Hi fediverse,
Which of the following would be the nicest to wrap a low-level 3D geometry (I.e vertices, geometry, topology) operations library written in Rust.
Haskell
Common Lisp (and which implementation?)
Scheme:
Racket
Chicken
Gambit
...
Ideally, I'd like to be able to easily make higher-level operations such as boolean, blend, etc from the low level library and make that as one command in an ergonomic language (with a repl) that allows me to play around easily with various geometrical objects to compose them in increasingly complex ways and then pass the modified object back to the Rust code in case we need to revert a high-level operation operation (this is key). Eventually, a parser would let you pass some math formulae in (Latex?) and execute the live math for you in an interactive way that let's you modify the objects.
Thoughts?
[Boosts appreciated]
#math #programming #Scheme #emacs #fp #latex #haskell #commonlisp #racket #geometry #rust #coding #foss #floss #science #engineering
@wilfredh you seem like the kind of person that might know about this stuff
@zpartacoos Macaulay2 might be worth looking into.
@akater yeap, you can do so from GHCi (interactive mode) on the terminal.
@zpartacoos
Have you considered Julia?
@mc interesting alternative. I'll have to look further into it as I have never used it or heard much about it outside of data science and ML circles. I'm curious, do you know if Julia let's you define custom syntax? So that rather than just call functions in the repl as:
Let c= circle(radius=15)
colorize(c, "red")
Instead I could do:
circle.15.color."red"
Or whatever other weird syntax I want.
The reason I'm asking is because from what I understand about the other languages mentioned on thr list, you are able to do this. Meaning that if the syntax used to manipulate the geometric objects turns out to be cumbersome then we'd be able to experiment and make it more intuitive over time without having to touch the low-level Rust code.
@zpartacoos
I suppose so, but never tried it.
https://docs.julialang.org/en/v1/manual/metaprogramming/
@zpartacoos The only thing I can say is that of that list Haskell is the only language I have found enjoyable. But thats more of a general comment than anything to do with your specific needs.

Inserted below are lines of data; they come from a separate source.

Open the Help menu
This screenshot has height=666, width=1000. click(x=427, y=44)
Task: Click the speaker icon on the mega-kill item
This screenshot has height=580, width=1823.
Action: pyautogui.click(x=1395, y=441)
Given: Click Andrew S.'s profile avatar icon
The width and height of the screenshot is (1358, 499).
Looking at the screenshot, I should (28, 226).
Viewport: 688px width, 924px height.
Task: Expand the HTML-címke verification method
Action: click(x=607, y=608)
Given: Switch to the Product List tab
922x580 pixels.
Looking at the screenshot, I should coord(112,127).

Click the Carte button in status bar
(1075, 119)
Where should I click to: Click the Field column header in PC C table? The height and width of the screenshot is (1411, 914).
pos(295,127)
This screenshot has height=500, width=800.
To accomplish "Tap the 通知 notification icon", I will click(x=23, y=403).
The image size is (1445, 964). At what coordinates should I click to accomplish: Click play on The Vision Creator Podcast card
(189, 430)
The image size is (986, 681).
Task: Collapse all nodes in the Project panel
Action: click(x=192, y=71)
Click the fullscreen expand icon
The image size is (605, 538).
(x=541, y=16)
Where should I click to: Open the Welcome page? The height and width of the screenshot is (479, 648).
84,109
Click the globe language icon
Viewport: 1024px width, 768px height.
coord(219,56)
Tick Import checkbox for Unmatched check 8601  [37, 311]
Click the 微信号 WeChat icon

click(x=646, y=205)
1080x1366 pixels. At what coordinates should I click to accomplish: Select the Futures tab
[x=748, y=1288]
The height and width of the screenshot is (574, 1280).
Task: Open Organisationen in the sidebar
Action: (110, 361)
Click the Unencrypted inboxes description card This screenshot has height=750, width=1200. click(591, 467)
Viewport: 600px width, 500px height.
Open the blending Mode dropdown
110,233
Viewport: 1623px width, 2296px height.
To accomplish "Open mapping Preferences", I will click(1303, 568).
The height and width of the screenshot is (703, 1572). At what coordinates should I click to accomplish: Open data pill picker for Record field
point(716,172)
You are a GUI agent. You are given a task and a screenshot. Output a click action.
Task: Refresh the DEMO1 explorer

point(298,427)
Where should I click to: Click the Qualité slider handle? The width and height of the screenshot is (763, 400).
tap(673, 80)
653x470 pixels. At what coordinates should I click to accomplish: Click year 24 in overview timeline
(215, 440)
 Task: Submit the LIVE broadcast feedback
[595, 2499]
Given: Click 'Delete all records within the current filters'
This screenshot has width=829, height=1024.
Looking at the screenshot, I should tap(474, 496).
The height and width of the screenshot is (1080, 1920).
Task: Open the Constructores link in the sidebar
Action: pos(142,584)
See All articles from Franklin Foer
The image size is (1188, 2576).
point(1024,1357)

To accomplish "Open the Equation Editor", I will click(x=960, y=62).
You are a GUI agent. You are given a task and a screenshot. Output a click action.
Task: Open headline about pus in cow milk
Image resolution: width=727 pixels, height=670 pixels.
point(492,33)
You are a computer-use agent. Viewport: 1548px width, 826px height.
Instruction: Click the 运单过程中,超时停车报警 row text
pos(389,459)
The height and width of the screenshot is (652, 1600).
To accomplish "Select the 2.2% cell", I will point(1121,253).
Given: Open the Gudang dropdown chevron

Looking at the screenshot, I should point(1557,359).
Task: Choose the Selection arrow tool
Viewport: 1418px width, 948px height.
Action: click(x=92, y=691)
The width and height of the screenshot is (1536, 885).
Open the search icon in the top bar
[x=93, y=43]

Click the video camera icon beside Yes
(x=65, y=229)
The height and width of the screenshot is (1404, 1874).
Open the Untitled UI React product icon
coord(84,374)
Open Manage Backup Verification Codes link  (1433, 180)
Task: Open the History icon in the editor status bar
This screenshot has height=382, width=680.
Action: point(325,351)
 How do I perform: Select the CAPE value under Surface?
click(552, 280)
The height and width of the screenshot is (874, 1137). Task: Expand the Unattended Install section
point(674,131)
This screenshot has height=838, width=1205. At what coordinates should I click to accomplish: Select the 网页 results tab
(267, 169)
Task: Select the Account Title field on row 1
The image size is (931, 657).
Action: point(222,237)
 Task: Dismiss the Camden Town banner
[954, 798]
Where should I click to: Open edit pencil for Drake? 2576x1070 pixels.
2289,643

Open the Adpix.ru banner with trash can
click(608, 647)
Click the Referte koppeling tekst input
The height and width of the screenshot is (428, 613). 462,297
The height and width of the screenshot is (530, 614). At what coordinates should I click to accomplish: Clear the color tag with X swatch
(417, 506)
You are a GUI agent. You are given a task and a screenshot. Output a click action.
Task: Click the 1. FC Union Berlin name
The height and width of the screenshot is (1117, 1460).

@freemo yeah I only started trying out the others on the list yesterday but Haskell holds a special place in my heart (despite me sucking at it).
A big element of this endeavor would be the ability to guarantee valid types only. Meaning, I should not be able to accidentally use the higher level API to create a square with 5 sides, etc. So, whatever constrains are imposed by my primitives remain. If the higher-level language would also let me prove properties about my specific geometrical object after a series of operations that'd be a huge plus (although I have zero knowledge of this domain). For example, if after some operations (unknowingly to the user) they change a mesh in such a way that it now satisfies conditions for a Delaunay triangulation then it would output a message saying this is the case. Alternatively, given some mesh I should be able to specify "make it X" and it would automatically apply the operations (based on a selection of suitable algorithms) on the mesh that would guarantee that the output does indeed satisfy X.